(EXERCISE DATA)
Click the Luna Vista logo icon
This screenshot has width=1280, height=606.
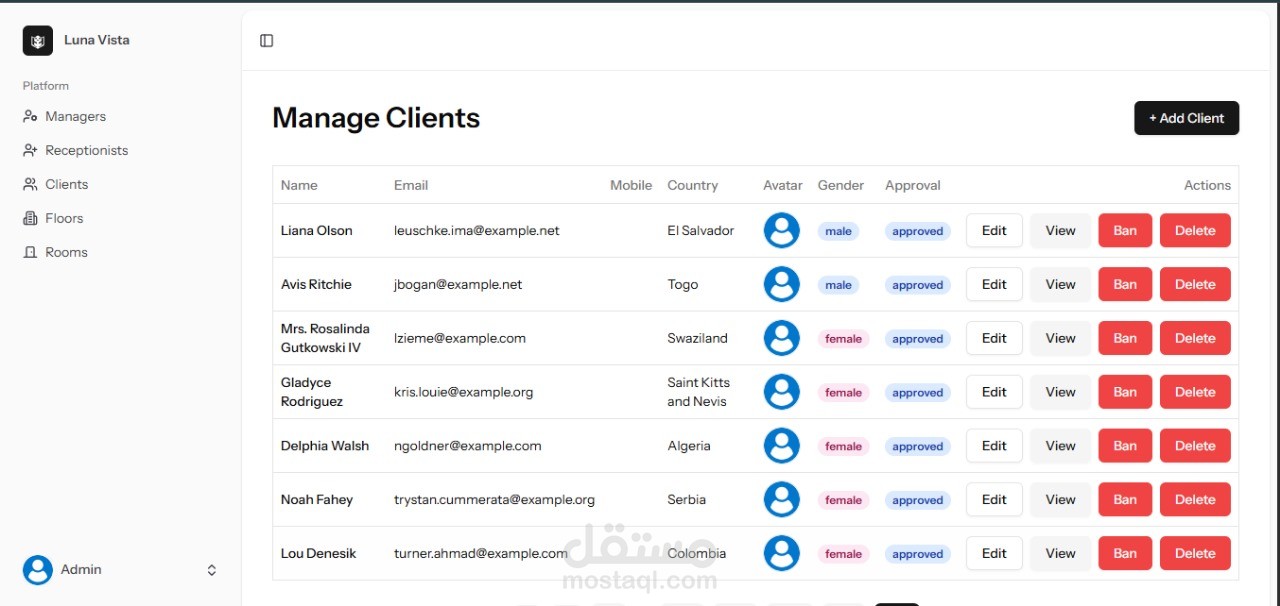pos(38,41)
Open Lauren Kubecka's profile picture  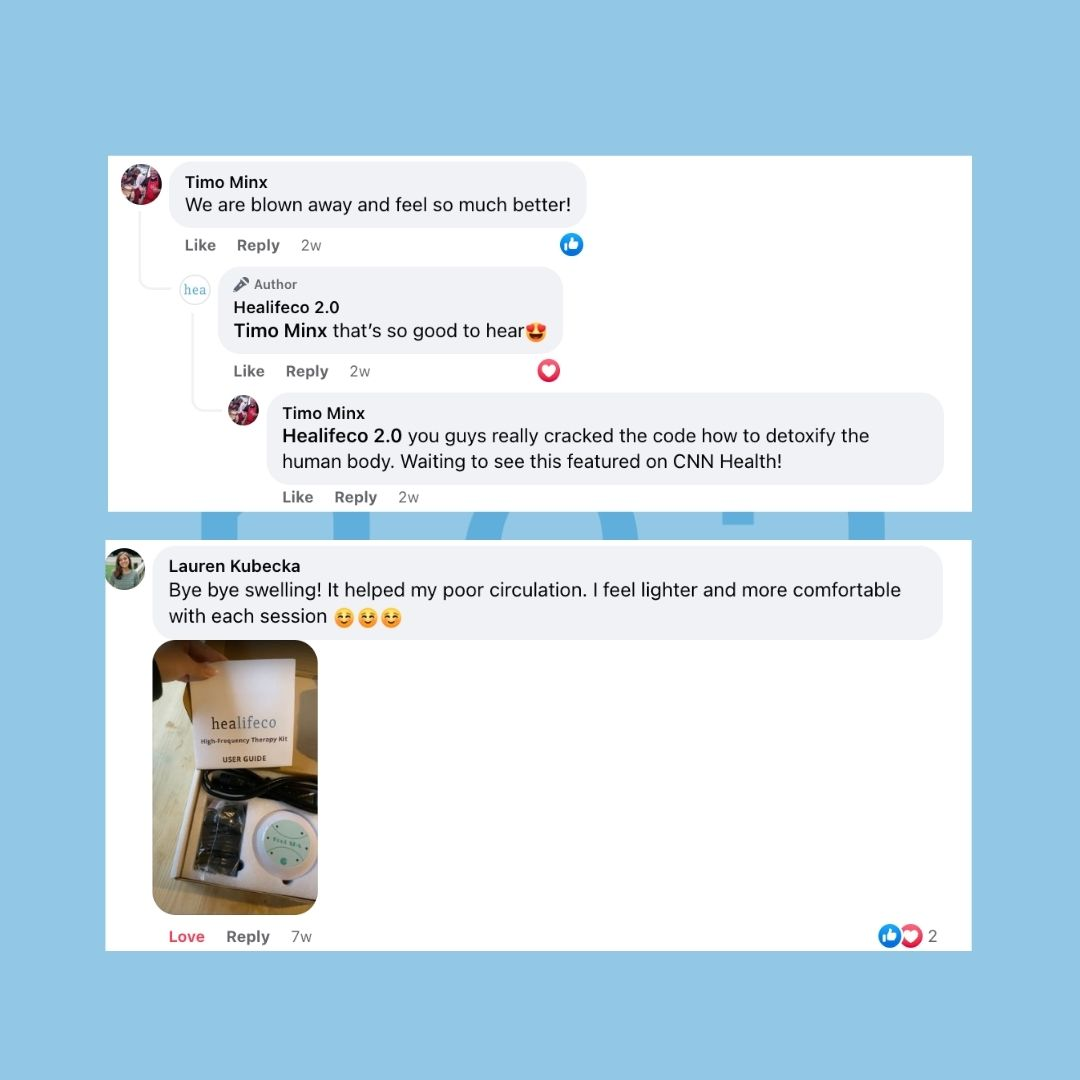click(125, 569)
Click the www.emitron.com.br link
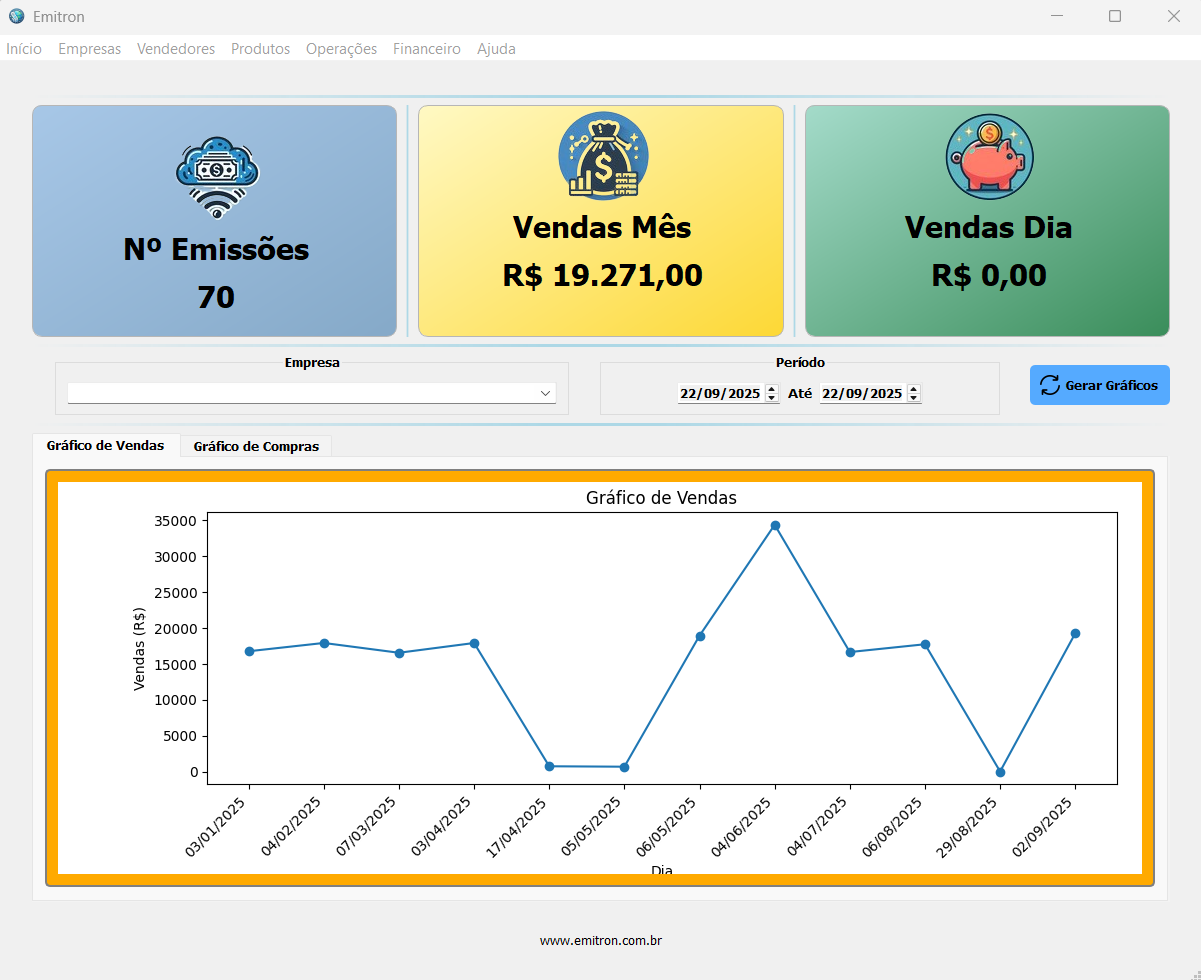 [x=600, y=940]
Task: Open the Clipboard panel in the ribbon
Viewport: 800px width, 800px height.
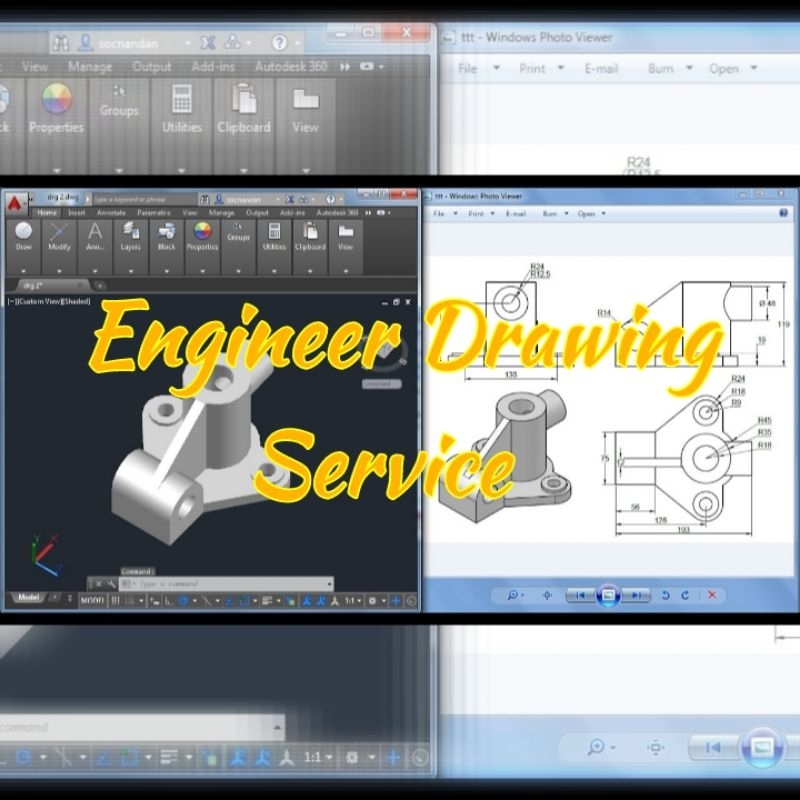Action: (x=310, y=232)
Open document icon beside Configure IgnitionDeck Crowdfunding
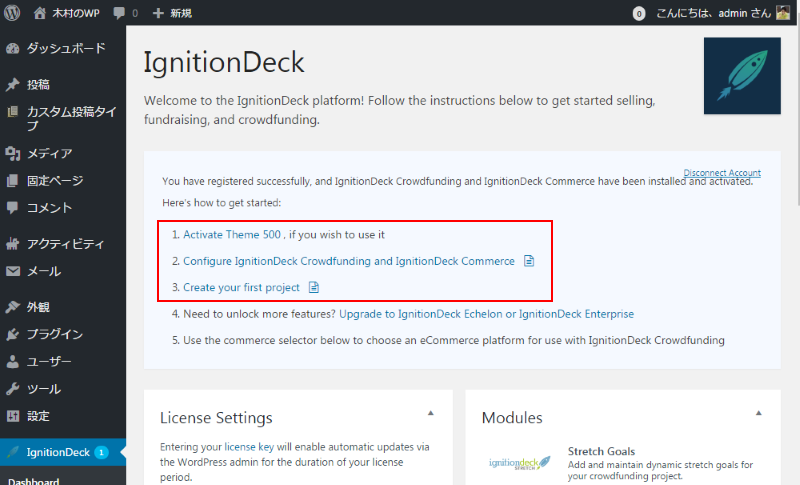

(WORK REQUIRED)
Wherever the string "icon" occurs in the data, copy the line that holds it.

(RESPONSE)
Click the Luna Vista logo icon
Open document icon beside Configure IgnitionDeck Crowdfunding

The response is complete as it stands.